Smad3-deficient chondrocytes have enhanced BMP signaling and accelerated differentiation

Smad3 deficiency accelerates chondrocyte maturation and leads to osteoarthritis. Primary chondrocytes without Smad3 lack compensatory increases of TGF-β signaling factors, but BMP-related gene expression is increased. Smad2 or Smad3 overexpression and BMP blockade abrogate accelerated maturation in Smad3^-/- chondrocytes. BMP signaling is increased in TGF-β deficiency and is required for accelerated chondrocyte maturation. Introduction: Disruption of TGF-β signaling results in accelerated chondrocyte maturation and leads to postnatal dwarfism and premature osteoarthritis. The mechanisms involved in this process were studied using in vitro murine chondrocyte cultures. Materials and Methods: Primary chondrocytes were isolated from the sterna of neonatal wildtype and Smad3^-/- mice. Expressions of maturational markers, as well as genes involved in TGF-β and BMP signaling were examined. Chondrocytes were treated with TGF-β and BMP-2, and effects on maturation-related genes and BMP/TGF-β responsive reporters were examined. Recombinant noggin or retroviral vectors expressing Smad2 or Smad3 were added to the cultures. Results: Expression of colX and other maturational markers was markedly increased in Smad3^-/- chondrocytes. Smad3^-/- chondrocytes lacked compensatory increases in Smad2, Smad4, TGFRII, Sno, or Smurf2 and had reduced expression of TGF-β1 and TGFRI. In contrast, Smad1, Smad5, BMP2, and BMP6 expression was increased, suggesting a shift from TGF-β toward BMP signaling.
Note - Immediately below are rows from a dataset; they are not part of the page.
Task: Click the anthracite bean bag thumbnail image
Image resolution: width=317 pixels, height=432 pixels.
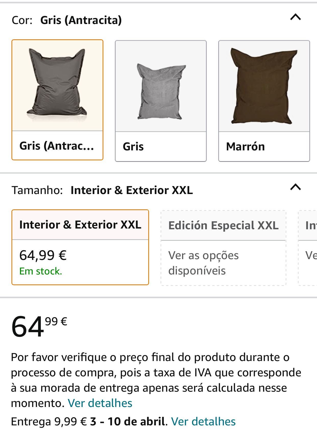Action: (57, 85)
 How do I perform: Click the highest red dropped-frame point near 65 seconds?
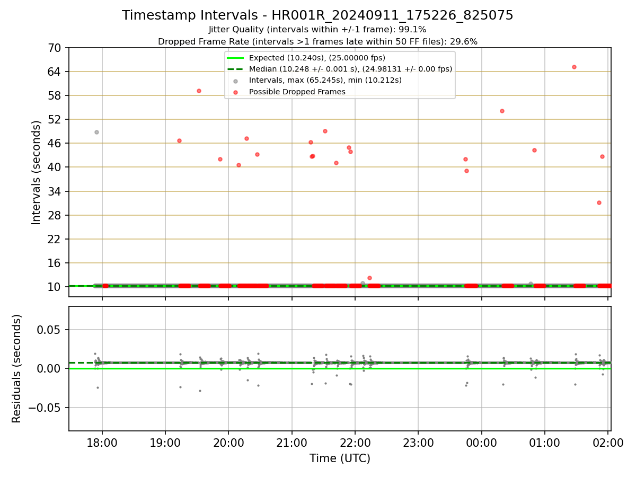pos(574,67)
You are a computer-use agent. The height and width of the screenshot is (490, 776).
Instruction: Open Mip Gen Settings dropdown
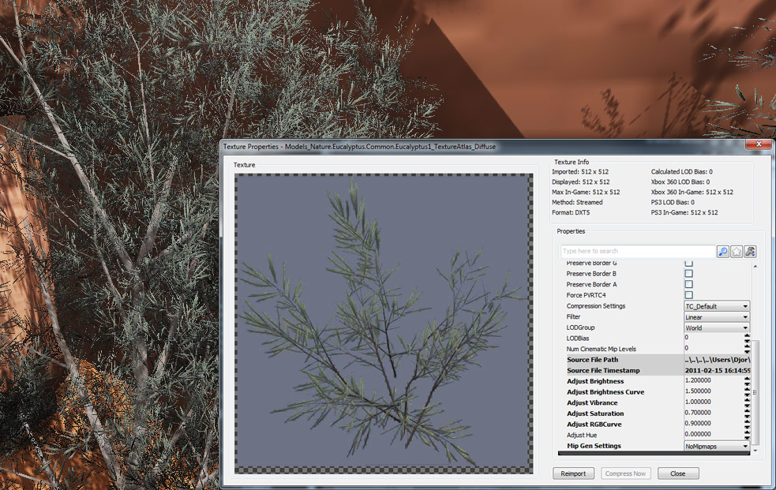click(x=717, y=446)
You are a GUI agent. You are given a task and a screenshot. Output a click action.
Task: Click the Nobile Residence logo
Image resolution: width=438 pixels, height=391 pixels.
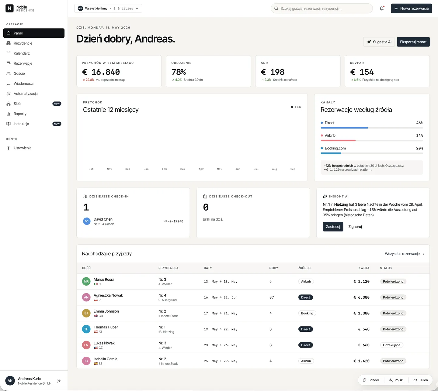pyautogui.click(x=20, y=9)
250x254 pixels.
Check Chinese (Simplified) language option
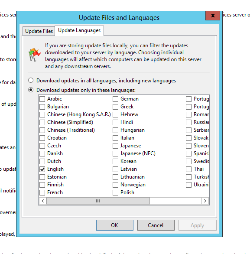pyautogui.click(x=42, y=122)
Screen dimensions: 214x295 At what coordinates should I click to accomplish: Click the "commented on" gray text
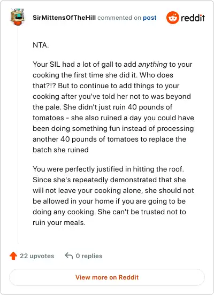[x=119, y=18]
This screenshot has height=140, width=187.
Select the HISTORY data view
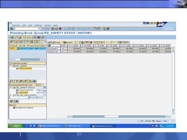[23, 93]
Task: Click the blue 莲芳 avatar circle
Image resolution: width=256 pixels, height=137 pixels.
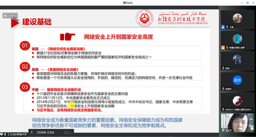Action: [x=237, y=80]
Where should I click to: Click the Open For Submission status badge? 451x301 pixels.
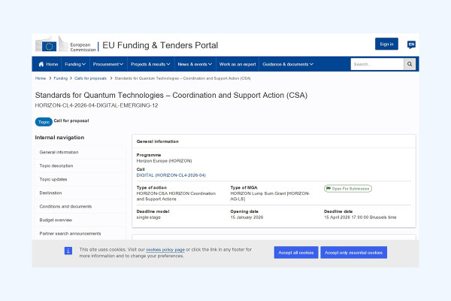pyautogui.click(x=348, y=188)
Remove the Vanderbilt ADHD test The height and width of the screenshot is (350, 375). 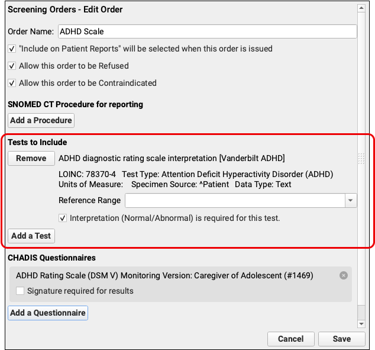31,158
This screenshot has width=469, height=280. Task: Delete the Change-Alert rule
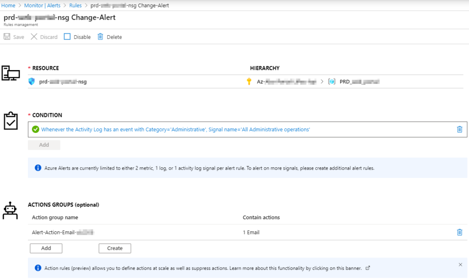click(x=110, y=37)
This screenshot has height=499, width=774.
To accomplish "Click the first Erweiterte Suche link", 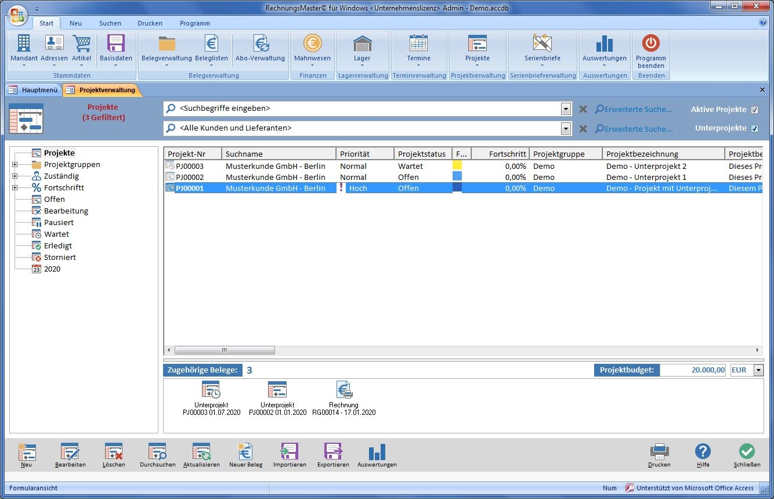I will click(634, 109).
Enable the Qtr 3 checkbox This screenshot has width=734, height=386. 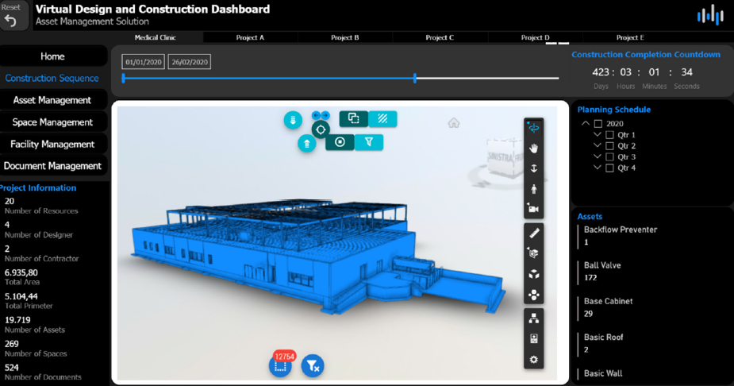click(x=609, y=157)
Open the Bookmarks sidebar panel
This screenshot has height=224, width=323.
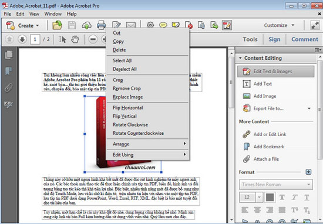pyautogui.click(x=9, y=71)
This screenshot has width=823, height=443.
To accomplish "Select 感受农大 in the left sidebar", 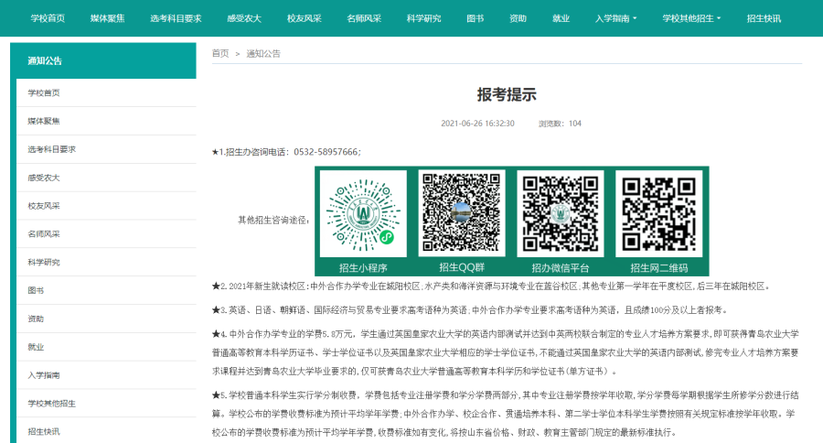I will coord(44,178).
In Smad3^-/- chondrocytes, alternative TGF-β signaling pathways remained responsive, as shown by luciferase assays. These non-Smad3-dependent TGF-β pathways reduced colX expression and alkaline phosphatase activity in TGF-β-treated Smad3 ^-/- cultures, but only partially. In contrast, Smad3^-/- chondrocytes were more responsive to BMP-2 treatment and had increased colX expression, phosphoSmads 1, 5, and 8 levels, and luciferase reporter activity. Overexpression of both Smad2 and Smad3 blocked spontaneous maturation in Smad3-deficient chondrocytes. Maturation was also abrogated by the addition of noggin, an extracellular BMP inhibitor. Conclusions: These findings show a key role for BMP signaling during the chondrocyte maturation, occurring with loss of TGF-β signaling with important implications for osteoarthritis and cartilage diseases.